How Vercel's Infrastructure Actually Works Behind a Next.js App

January 20, 2026 · 16 min read

Software Engineer

Diagram of Vercel's edge network routing requests to a Next.js app

You write next build, run vercel deploy, and a URL comes back. But between that command and the response your users get, there's a whole distributed system — build pipelines, an edge network, serverless and edge functions, caches at multiple layers. This post opens the box and walks through what Vercel actually does with a Next.js app.

Most of us deploy to Vercel by running git push and watching a green checkmark appear. That's the whole point — the platform hides an enormous amount of machinery. But when something misbehaves (a stale page, a slow cold start, an API route that runs in the wrong region), the abstraction leaks, and suddenly you need a mental model of what's underneath.
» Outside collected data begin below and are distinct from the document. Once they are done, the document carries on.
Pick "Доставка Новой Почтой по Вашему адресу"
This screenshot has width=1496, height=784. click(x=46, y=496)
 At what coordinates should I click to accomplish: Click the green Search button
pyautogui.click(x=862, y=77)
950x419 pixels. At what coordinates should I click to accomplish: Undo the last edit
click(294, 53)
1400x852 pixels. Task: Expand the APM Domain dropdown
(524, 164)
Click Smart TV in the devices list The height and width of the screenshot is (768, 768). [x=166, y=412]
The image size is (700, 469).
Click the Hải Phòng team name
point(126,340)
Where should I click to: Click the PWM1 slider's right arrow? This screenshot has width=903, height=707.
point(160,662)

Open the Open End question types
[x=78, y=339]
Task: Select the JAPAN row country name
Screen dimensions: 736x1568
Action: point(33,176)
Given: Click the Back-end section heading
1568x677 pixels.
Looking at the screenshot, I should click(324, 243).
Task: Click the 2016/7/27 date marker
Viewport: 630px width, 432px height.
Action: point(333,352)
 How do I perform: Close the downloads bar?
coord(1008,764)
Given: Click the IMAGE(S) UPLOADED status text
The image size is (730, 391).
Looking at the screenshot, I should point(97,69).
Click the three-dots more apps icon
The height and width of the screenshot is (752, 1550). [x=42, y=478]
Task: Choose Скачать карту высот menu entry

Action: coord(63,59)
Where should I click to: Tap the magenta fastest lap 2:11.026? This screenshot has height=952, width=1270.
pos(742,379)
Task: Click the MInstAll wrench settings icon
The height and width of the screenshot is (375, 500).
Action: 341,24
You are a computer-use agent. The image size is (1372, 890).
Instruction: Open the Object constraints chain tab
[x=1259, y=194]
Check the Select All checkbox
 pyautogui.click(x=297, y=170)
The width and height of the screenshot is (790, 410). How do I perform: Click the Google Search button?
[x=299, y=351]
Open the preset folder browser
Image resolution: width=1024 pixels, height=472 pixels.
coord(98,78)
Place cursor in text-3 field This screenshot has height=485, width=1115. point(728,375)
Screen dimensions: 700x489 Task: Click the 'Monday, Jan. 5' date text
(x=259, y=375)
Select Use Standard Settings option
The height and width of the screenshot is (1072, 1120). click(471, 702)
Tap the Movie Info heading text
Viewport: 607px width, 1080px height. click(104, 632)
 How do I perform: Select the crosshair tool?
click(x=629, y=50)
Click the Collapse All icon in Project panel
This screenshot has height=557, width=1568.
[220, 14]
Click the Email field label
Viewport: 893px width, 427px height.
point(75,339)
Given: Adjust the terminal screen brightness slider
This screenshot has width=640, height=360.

This post walks the full path of a request through Vercel's infrastructure and maps each piece onto the Next.js features you already use: DNS and Anycast, the global Edge Network, static assets and the prerendered shell, the compute layer that renders your React Server Components (RSC), and the API layer your app calls from both the server and the client.

A quick note on terminology, because it changed recently: this reflects the state of things in 2026, with Next.js 16 (Cache Components, Partial Prerendering (PPR) by default, Turbopack) and Vercel's Fluid Compute model. If you learned this stack a couple of years ago, several names and defaults have moved.

The one distinction that makes everything click

Before the details, internalize this split:

	Edge Network	App compute
Scope	Global	Regional
Where it runs	100+ points of presence (PoPs) close to your users	One region (or a few), ideally close to your database
What lives there	Routing, caching, static files, TLS termination, DNS	RSC rendering, Server Actions, API routes

A lot of confusion — "why is my server component slow for users in Asia?" — comes from imagining that your code runs everywhere the CDN (content delivery network) does. It doesn't. The CDN is everywhere; your rendering happens in a region, ideally close to your database. Keep that separation in mind and the rest of the architecture falls into place.

The journey of a request, top to bottom

Here's the path a request takes. We'll unpack each layer below.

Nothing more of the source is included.